Dataset excerpts
* * * *

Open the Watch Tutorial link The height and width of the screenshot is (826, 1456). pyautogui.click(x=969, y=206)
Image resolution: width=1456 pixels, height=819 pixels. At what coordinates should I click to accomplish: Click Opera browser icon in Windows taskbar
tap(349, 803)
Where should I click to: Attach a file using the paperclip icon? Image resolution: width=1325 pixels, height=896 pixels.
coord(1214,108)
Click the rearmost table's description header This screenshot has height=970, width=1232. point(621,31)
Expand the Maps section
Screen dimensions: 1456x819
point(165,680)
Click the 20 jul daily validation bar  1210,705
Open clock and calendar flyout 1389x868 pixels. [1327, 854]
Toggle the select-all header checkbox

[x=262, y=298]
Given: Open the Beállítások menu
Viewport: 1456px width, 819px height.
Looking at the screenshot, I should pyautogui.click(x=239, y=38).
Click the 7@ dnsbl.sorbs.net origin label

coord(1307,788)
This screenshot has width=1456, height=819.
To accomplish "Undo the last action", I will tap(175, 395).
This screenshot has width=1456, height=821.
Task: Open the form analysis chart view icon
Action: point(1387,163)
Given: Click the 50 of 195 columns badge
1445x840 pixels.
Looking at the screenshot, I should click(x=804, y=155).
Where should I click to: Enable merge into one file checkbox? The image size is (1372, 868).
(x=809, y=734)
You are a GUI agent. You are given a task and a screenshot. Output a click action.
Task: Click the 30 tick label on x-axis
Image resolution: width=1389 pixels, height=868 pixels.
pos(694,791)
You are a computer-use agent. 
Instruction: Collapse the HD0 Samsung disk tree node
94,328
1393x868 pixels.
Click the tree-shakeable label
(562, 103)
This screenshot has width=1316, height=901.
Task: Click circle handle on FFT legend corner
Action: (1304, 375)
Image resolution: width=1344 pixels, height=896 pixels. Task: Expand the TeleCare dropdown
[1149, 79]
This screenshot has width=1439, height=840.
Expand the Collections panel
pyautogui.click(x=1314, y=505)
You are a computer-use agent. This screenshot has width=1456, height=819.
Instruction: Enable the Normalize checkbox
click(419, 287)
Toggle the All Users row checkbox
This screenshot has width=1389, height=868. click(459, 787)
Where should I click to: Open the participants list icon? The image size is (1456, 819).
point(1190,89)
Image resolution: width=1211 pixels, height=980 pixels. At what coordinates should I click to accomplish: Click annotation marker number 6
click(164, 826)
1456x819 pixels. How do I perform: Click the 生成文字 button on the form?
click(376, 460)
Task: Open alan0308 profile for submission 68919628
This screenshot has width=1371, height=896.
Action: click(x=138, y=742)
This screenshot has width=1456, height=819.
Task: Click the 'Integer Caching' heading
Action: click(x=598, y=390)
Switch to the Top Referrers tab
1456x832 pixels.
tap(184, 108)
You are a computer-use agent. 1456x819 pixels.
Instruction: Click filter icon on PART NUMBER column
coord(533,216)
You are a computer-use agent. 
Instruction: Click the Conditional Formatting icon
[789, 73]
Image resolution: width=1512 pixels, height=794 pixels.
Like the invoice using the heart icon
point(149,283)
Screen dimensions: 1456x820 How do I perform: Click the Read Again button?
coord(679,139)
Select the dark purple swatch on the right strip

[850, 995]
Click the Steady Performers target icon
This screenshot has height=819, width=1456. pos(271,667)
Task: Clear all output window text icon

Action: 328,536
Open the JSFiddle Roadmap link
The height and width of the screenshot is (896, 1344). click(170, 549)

* * * *

> _Task item_
Write out, word for word, the line containing "Screen dimensions: 1456x820" and every line after it to the end of the data above.

> _Answer box_
Screen dimensions: 1456x820 How do I perform: Click the Read Again button?
coord(679,139)
Select the dark purple swatch on the right strip

[850, 995]
Click the Steady Performers target icon
This screenshot has height=819, width=1456. pos(271,667)
Task: Clear all output window text icon

Action: 328,536
Open the JSFiddle Roadmap link
The height and width of the screenshot is (896, 1344). click(170, 549)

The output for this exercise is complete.